Autrement dit c’est une affaire de famille. Et cela n’est pas anodin, car ce qu’exprime l’idée de famille, c’est l’idée de clan, l’idée de communauté politique. Les membres d’une même communauté ont des droits et des devoirs les uns envers les autres, et cela en vue de garantir un certain équilibre, équilibre favorable à la vie même de la communauté. 
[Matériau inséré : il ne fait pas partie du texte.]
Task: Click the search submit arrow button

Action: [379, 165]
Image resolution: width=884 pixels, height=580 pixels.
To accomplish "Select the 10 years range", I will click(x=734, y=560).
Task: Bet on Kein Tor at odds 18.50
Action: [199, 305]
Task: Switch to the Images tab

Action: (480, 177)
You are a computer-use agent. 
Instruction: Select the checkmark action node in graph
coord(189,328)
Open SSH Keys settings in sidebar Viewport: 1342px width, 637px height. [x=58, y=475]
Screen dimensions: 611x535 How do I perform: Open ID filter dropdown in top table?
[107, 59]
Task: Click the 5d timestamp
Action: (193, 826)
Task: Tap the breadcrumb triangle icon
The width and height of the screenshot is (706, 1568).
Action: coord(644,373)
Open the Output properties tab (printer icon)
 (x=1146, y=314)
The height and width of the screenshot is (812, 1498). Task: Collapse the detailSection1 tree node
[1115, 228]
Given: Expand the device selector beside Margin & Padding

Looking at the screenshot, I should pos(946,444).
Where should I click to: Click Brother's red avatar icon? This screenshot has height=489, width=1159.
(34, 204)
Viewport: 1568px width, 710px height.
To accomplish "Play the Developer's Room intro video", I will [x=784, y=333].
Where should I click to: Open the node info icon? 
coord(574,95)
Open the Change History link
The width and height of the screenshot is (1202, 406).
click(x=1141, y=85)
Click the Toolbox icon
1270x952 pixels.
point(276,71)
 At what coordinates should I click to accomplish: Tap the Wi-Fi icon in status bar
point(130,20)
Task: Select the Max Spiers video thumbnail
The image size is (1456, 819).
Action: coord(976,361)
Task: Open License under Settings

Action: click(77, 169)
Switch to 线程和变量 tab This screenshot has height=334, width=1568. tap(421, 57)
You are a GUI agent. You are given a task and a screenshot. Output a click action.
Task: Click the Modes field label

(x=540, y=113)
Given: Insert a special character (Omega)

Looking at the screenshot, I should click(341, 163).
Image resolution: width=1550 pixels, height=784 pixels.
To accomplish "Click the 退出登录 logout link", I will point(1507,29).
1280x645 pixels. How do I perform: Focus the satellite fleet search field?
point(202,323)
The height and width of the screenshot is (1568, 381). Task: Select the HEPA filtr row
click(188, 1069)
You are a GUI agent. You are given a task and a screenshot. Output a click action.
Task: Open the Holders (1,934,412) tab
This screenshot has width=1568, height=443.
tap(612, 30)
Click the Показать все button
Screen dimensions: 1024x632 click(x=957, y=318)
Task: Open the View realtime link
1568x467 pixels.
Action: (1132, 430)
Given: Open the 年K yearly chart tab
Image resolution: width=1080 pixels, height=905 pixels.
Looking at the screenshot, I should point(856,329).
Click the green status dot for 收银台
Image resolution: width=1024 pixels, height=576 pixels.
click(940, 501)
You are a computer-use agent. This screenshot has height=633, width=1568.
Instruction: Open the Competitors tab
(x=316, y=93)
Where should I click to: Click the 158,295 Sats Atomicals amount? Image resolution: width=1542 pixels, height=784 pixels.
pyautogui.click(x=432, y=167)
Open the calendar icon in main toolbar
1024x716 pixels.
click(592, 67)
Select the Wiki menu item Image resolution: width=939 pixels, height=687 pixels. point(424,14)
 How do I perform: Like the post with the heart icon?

  Et alors, on se souvient que Narcisse est jeune, il est encore un enfant en passe de devenir un homme, sa beauté le fait désirer par tous. De plus il est fort car il enserre plusieurs cerfs apeurés dans ses filets sans aucune  aide extérieure, et même les cerfs, bien qu’ils soient en groupe, reconnaissent sa force puisqu’ils sont craintifs.
En somme, Narcisse qui croit n’avoir besoin de personne ne profite aussi à personne. Toutes ses ressources ne sont consommées que par lui-même. Pour Narcisse, l’autre n’a pas pu jouer son rôle fondateur qui est de participer à la connaissance et à la constitution de nous-mêmes, uniquement dans un double rapport au courage et à la vérité : le courage du dire vrai chez celui qui révèle, et le courage d'être sujet de soi-même chez celui qui est révélé. Narcisse ne rencontre dans le monde aucune résistance, son « Je » ne s’arrête nulle part. Et donc, cette beauté et cette force qui devraient servir la communauté, opèrent finalement l’effet inverse en la desservant. 

  Puis un jour, après une longue chasse épuisante, Narcisse arrive dans un lieu qu’Ovide décrit comme absolument vierge.  « Il existait une source limpide », c’est l’image d’une eau pure qui jaillit de la terre et qui n’est souillée par rien. Nulle bête sauvage, nul berger, ni même rameau mort n’avaient troublé cette source, donc une eau absolument vierge de tout contact avec des êtres vivants, elle semble à ce titre protégée par un étrange enchantement, la vie ni la mort  n’y ont place, cette source est en dehors du monde. Et le texte ajoute que la source est entourée de gazon nourri de l’eau qui est toute proche, et que ce lieu est protégé du soleil par la forêt, en somme que jamais aucun rayon ne peut le toucher. Or c’est bien le soleil qui fait pousser les plantes, c’est lui qui au printemps en ressurgissant fait refleurir la nature. Mais ici, fait étrange, nous voyons que cette eau possède en elle-même le principe de sa propre subsistance. Et ce gazon qu’elle nourrit sans l’aide du soleil, n’appartient pas à la nature mais bien à elle-même. De plus, la source a « des ondes brillantes et argentées », or elle n’est pas touchée par le soleil, elle est elle-même sa propre lumière et la cause de ses propres reflets brillants.

Et Narcisse, épuisé par la chasse, se laisse donc tomber, séduit par l’aspect du site. Nous pouvons relever ici deux choses. Premièrement, c’est son activité solitaire qui le conduit à se retrouver seul dans cet endroit. Deuxièmement, il est séduit par l’aspect du site, qui, l’analogie est frappante, lui ressemble en tous points. Comme Narcisse, ce lieu est vierge, comme Narcisse, il est beau et attirant. Et d’ailleurs, les deux s’attirent l’un et l’autre, car c’est à la fois Narcisse qui vient à la source par sa partie de chasse éreintante, et d’autre part, la source qui vient à Narcisse par la punition de Rhamnonte. Et comme Narcisse, ce lieu est un monde en dehors du monde, puisqu’il est absolument protégé du monde, et même protégé du soleil. C’est-à-dire que comme Narcisse, ce lieu semble être excessivement en lui-même. 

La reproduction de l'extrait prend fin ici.